Exercise directions => Transcribe all of the records precisely as they are presented.

══ Provided data ══

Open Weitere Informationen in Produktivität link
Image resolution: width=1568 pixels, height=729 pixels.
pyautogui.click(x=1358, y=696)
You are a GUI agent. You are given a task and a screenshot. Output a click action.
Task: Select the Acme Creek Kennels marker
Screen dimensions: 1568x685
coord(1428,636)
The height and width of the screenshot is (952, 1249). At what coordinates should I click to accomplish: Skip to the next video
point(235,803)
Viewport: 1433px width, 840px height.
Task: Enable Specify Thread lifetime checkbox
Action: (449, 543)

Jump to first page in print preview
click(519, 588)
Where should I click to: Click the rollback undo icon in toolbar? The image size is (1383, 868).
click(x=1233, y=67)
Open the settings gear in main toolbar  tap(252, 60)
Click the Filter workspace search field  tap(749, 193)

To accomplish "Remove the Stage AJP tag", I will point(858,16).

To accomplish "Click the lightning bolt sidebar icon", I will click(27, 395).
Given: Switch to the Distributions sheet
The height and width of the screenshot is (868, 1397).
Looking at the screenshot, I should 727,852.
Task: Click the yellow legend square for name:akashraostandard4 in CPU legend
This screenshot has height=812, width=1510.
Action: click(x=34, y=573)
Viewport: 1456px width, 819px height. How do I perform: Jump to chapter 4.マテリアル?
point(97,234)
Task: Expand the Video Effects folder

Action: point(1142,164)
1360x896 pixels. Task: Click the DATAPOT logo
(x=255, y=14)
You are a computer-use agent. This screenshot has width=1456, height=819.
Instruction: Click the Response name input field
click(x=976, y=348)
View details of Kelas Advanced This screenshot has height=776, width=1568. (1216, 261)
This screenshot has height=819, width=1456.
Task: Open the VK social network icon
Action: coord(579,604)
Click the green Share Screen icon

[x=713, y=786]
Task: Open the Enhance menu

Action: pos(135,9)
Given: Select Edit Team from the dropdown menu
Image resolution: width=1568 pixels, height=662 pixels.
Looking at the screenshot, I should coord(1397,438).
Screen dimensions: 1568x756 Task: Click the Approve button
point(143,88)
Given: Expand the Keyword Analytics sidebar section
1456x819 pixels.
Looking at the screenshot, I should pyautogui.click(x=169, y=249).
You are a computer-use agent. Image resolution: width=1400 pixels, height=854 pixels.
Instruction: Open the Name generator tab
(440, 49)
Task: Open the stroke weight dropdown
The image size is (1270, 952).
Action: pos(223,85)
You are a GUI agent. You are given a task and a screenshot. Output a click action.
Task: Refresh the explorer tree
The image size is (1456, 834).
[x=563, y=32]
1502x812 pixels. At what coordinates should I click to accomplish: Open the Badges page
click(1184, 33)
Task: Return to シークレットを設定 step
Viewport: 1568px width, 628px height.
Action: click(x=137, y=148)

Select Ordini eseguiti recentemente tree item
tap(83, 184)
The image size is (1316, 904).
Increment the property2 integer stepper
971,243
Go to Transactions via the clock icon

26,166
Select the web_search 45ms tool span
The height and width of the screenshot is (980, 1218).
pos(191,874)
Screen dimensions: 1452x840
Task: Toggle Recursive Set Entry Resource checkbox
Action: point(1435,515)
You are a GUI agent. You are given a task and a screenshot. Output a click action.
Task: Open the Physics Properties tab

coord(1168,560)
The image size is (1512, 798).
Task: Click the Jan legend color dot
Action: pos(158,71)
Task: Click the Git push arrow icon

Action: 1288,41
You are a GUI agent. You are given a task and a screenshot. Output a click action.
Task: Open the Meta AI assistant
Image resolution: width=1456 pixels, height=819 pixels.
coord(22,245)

═══

Solution to the exercise =>
Open Weitere Informationen in Produktivität link
Image resolution: width=1568 pixels, height=729 pixels.
pyautogui.click(x=1358, y=696)
You are a GUI agent. You are given a task and a screenshot. Output a click action.
Task: Select the Acme Creek Kennels marker
Screen dimensions: 1568x685
coord(1428,636)
The height and width of the screenshot is (952, 1249). At what coordinates should I click to accomplish: Skip to the next video
point(235,803)
Viewport: 1433px width, 840px height.
Task: Enable Specify Thread lifetime checkbox
Action: (449, 543)

Jump to first page in print preview
click(519, 588)
Where should I click to: Click the rollback undo icon in toolbar? The image size is (1383, 868).
click(x=1233, y=67)
Open the settings gear in main toolbar  tap(252, 60)
Click the Filter workspace search field  tap(749, 193)

To accomplish "Remove the Stage AJP tag", I will point(858,16).

To accomplish "Click the lightning bolt sidebar icon", I will click(27, 395).
Given: Switch to the Distributions sheet
The height and width of the screenshot is (868, 1397).
Looking at the screenshot, I should 727,852.
Task: Click the yellow legend square for name:akashraostandard4 in CPU legend
This screenshot has height=812, width=1510.
Action: click(x=34, y=573)
Viewport: 1456px width, 819px height. How do I perform: Jump to chapter 4.マテリアル?
point(97,234)
Task: Expand the Video Effects folder

Action: point(1142,164)
1360x896 pixels. Task: Click the DATAPOT logo
(x=255, y=14)
You are a computer-use agent. This screenshot has width=1456, height=819.
Instruction: Click the Response name input field
click(x=976, y=348)
View details of Kelas Advanced This screenshot has height=776, width=1568. (1216, 261)
This screenshot has height=819, width=1456.
Task: Open the VK social network icon
Action: coord(579,604)
Click the green Share Screen icon

[x=713, y=786]
Task: Open the Enhance menu

Action: pos(135,9)
Given: Select Edit Team from the dropdown menu
Image resolution: width=1568 pixels, height=662 pixels.
Looking at the screenshot, I should coord(1397,438).
Screen dimensions: 1568x756 Task: Click the Approve button
point(143,88)
Given: Expand the Keyword Analytics sidebar section
1456x819 pixels.
Looking at the screenshot, I should pyautogui.click(x=169, y=249).
You are a computer-use agent. Image resolution: width=1400 pixels, height=854 pixels.
Instruction: Open the Name generator tab
(440, 49)
Task: Open the stroke weight dropdown
The image size is (1270, 952).
Action: pos(223,85)
You are a GUI agent. You are given a task and a screenshot. Output a click action.
Task: Refresh the explorer tree
The image size is (1456, 834).
[x=563, y=32]
1502x812 pixels. At what coordinates should I click to accomplish: Open the Badges page
click(1184, 33)
Task: Return to シークレットを設定 step
Viewport: 1568px width, 628px height.
Action: click(x=137, y=148)

Select Ordini eseguiti recentemente tree item
tap(83, 184)
The image size is (1316, 904).
Increment the property2 integer stepper
971,243
Go to Transactions via the clock icon

26,166
Select the web_search 45ms tool span
The height and width of the screenshot is (980, 1218).
pos(191,874)
Screen dimensions: 1452x840
Task: Toggle Recursive Set Entry Resource checkbox
Action: point(1435,515)
You are a GUI agent. You are given a task and a screenshot. Output a click action.
Task: Open the Physics Properties tab

coord(1168,560)
The image size is (1512, 798).
Task: Click the Jan legend color dot
Action: pos(158,71)
Task: Click the Git push arrow icon

Action: 1288,41
You are a GUI agent. You are given a task and a screenshot. Output a click action.
Task: Open the Meta AI assistant
Image resolution: width=1456 pixels, height=819 pixels.
coord(22,245)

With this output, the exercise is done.